HUMPTY DOOM
photographic installation, dimensions variable.
2012-2022
Humpty Doom started with pictures I took as a teenager, growing up in Humpty Doo, a rural district of the so-called “northern territory”. In the following decades I’ve explored the relations between my family and the Larrakia land we live on through photographs of our local surroundings and the three generations living there.
In making this work I think about the problematic nature of the government’s plan to “develop the north” through industry and exploitation, the sixth mass extinction event, and the dubious future of the “N.T.”.

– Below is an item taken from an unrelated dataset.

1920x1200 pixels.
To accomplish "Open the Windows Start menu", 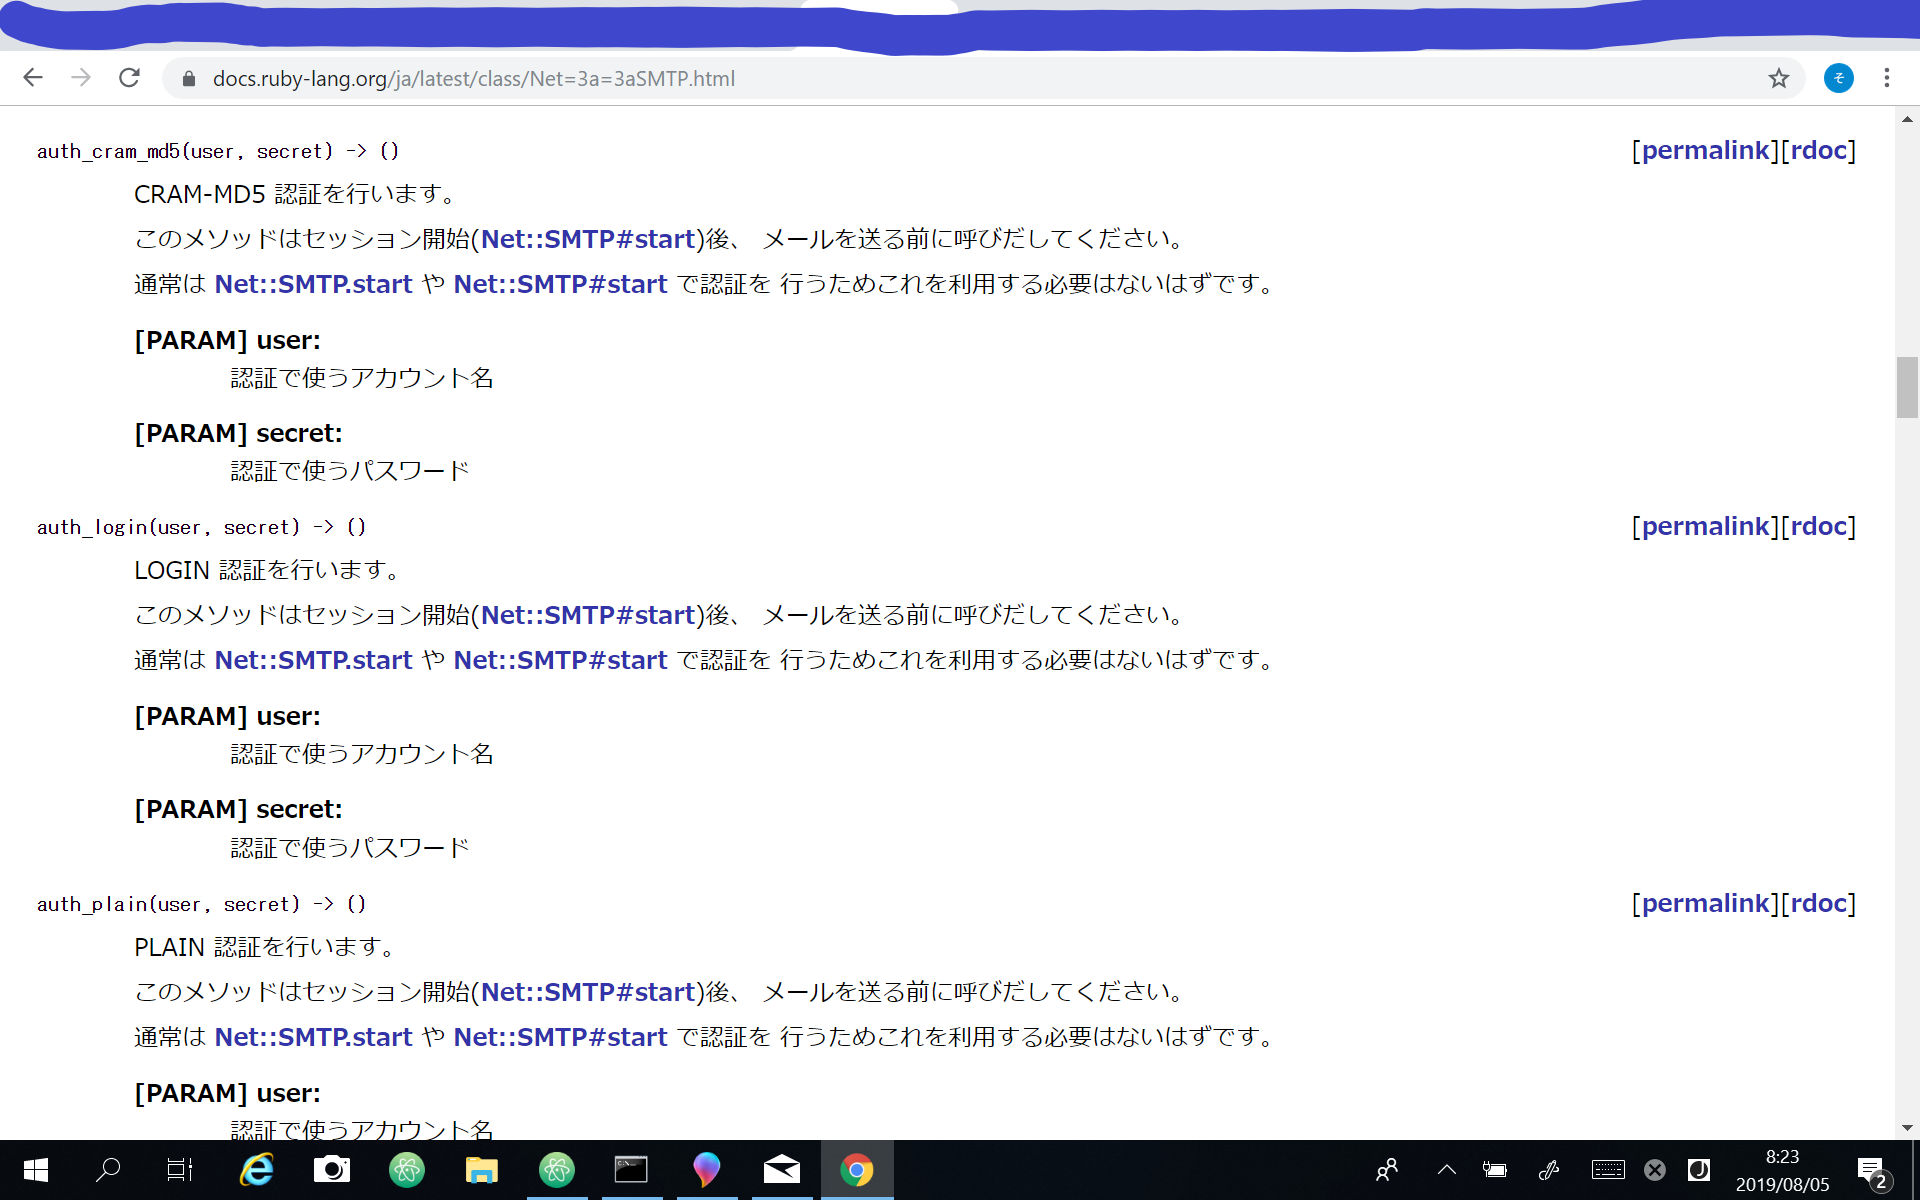I will [x=34, y=1170].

I make this work with love.
A selection of this work was awared the Fineman photography prize. The judges said, "Her work expands, with great vividness, the value-judgements of terrain, land use and function. Fenwick’s series rewrites the conventions of natural beauty and barrenness, with a framing that is empathetic as it is uncompromising.
Strongly charged emotive images that look at the immediate surroundings beyond cliché images. A starkly beautiful, ineffable series which presents new readings on Australia rural area which is hardly known by the wider audience outside of the country… Fenwick’s images carry an uncanny sense that arises out of the stress points of the past and are manifest in beauty found in a hostile and bleak landscape.”
Photobook published in 2023 by publisher Bad News Books here.
The Humpty Doom book dummy was selected as a finalist Swedish publisher Libraryman’s Book Award, 2021.